コナンが礼儀正しく頭を下げると、ヤギ人の里長は「かまわんよ」と鷹揚に応じた。


「恐らく里長様が考えているような新参者の苦労はごちゃ混ぜ里ではありません。今もなお新たな住民が増え続け、それなりに騒がしく、それなりに折り合いをつけて暮らしております。その数は現在200に満たない程度で、分封も計画されています」


 この数を聞き、ヤギ人たちはどよめいた。

 この里は人が暮らすドームはわずかに3戸、規模が違いすぎるからだ。


「多くの種族が集まっていることは以前から耳にしている。それはごちゃ混ぜの里長があなたのようなエルフやリザードマンの子供をつれてきたことからも真実なのだろう」

「はい、ヤギ人は少ないですが里に根づいています。私の妻はピーターの里の生き残りのヤギ人です。ヤギ人が不当に扱われることは私が許しません」


 このコナンの発言に、場は大きくどよめいた。

 やはり長命種のエルフと短命種のヤギ人の夫婦は珍しいのだ。


「むう、それならばなぜその若者のために外にヤギ人の嫁を求めるのだ? 他の種族を娶ればよいではないか」


 里長の疑問はもっともだが、ピーターには一族復興の志があるのだ。

 そこまで大げさなものではないかもしれないが、ヤギ人と結婚したいとわざわざ俺に伝えたのだ。

 その気持ちは汲んでやりたい。


 そのことを伝えると、さすがの里長も少しほだされたようだ。


「じゃあ、こうしてくれないか? 俺たちの里へ誰かを派遣し、様子を見てほしい。この里の娘を嫁に出す価値があるか否か、その目で確かめてくれ」


 俺はだめ押しに「これらはその依頼に対する報酬だ」と手土産を示す。


(これでダメなら違う里へ向かおう。ピーターに、いやいや嫁いだ妻を娶らせるわけにはいかんからな)

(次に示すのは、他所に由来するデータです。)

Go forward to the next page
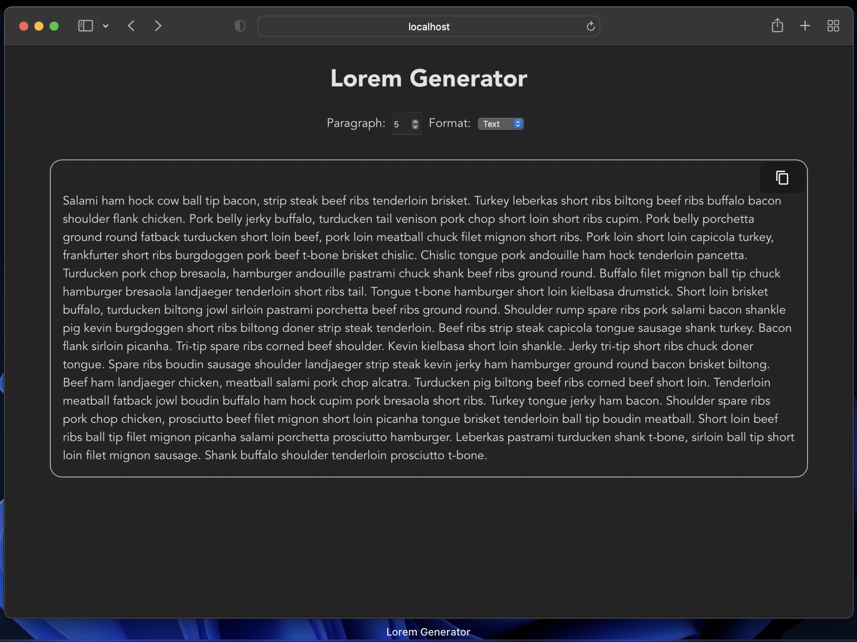The width and height of the screenshot is (857, 642). [158, 26]
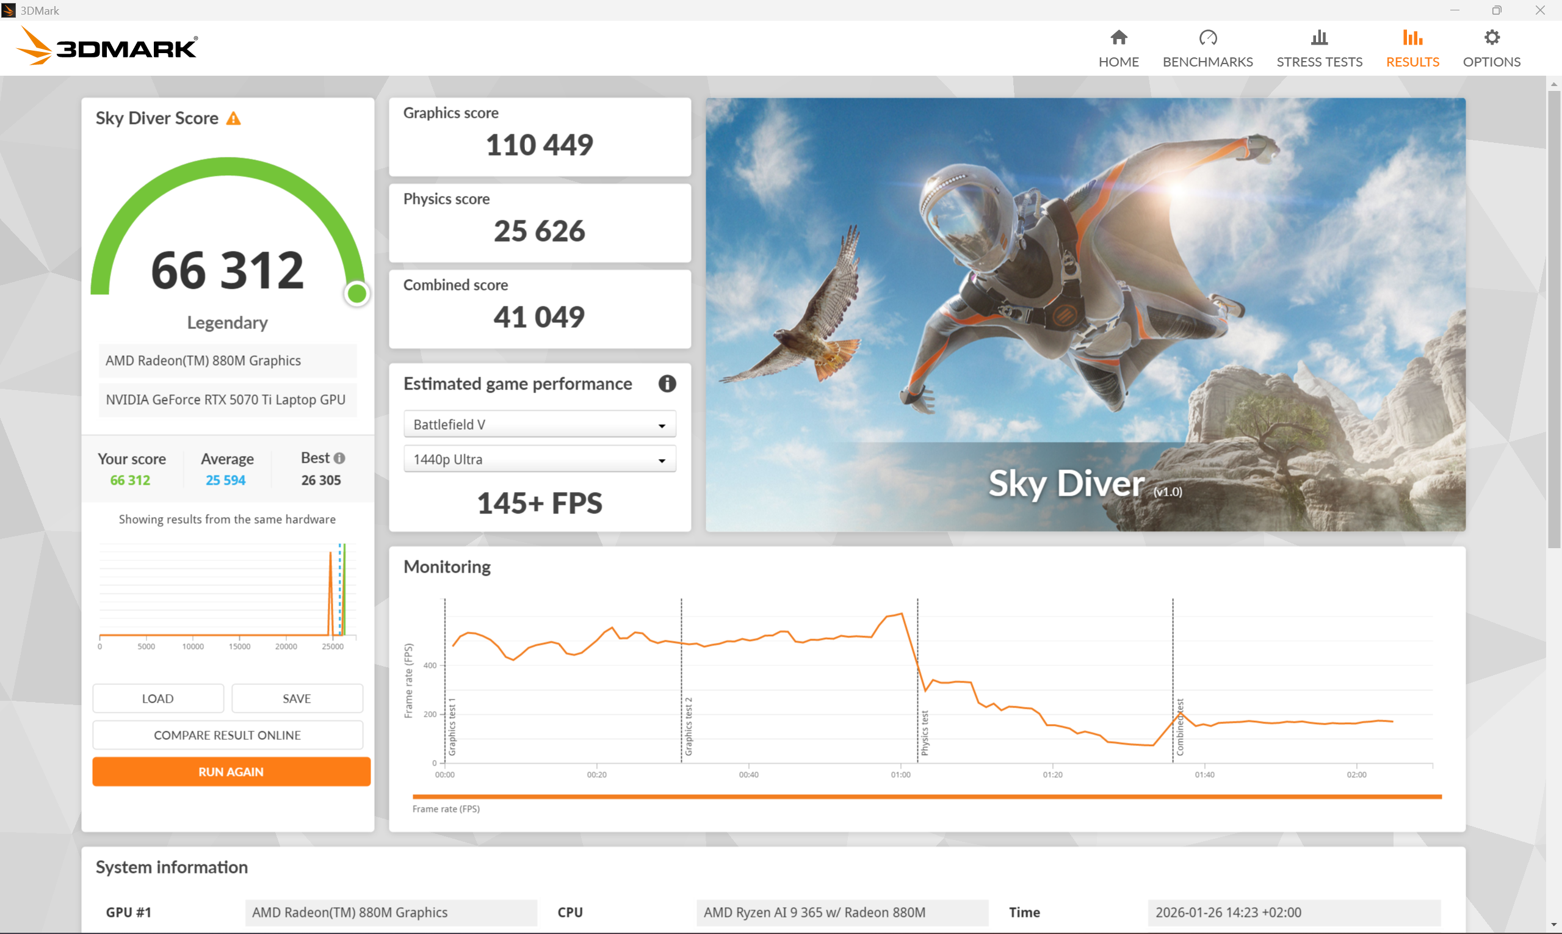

 迷う里長に若いヤギ人が一言二言声をかけ、ついに結論がでたようだ。


「うむ、それならばこのベンを派遣する。ベンは私の息子で唯一生き残った者だ。旅の足手まといにはならぬだろう」


 ベンと呼ばれたヤギ人の男が前に出た。

 さきほど里長に声をかけた若者だ。

 痩せてはいるが精気は失っておらず、働き盛りといった印象がある。


「ベンです。私が同行いたします」

「よろしく頼む。この話がうまく行くように願っている」


 これだけのやりとりではあるが、この場はまとまった。


 里長も俺たちへの警戒を緩め、一晩だけ泊めてもらうこととなる。

 ベンの支度もあるし、日が暮れてきたからだ。

 暗くなってから見知らぬ山道は歩けないので、これは助かった。


 俺たちの手土産をヤギ人の女たちが調理し、ささやかな宴となる。

 質素なものだったが、里人の反応を見るに大変なごちそうのようだ。


 ヤギ人の里は恐らくパコ小屋を除き3戸で21人。

 あの大きさのドームにどうやって収まっているのか謎だ。


(なんなら移住を勧めてやりたいが……まあ、おいおいだな)


 家の中で寝ろといわれたが、さすがに容量オーバーだろう。

 俺たちは簡単なテントを作り、そこで夜を明かした。

 大荷物の中にはこうしたものも含まれている。


 毛皮にくるまってはいるものの、さすがに冬の山は寒い。

 暖をとるために兄ウシカを抱えて寝たのだが、逆に鱗がヒンヤリしており体温を奪われた。




■■■■



ヤギ人の家


石を積み重ねて造るドーム型の建造物。

パッと見は石でできたイグルーに見える。

斜面に造られているが床は少し掘り下げられておりフラット。

中では火が焚かれるが、ほどよく隙間があるために窒息することはない。

ベルクが「どうやって収まっているのか」と不思議がっているが、家も地震で倒壊してしまいキャパオーバーの状態である。

中では身を寄せあってい寝ているのだろう。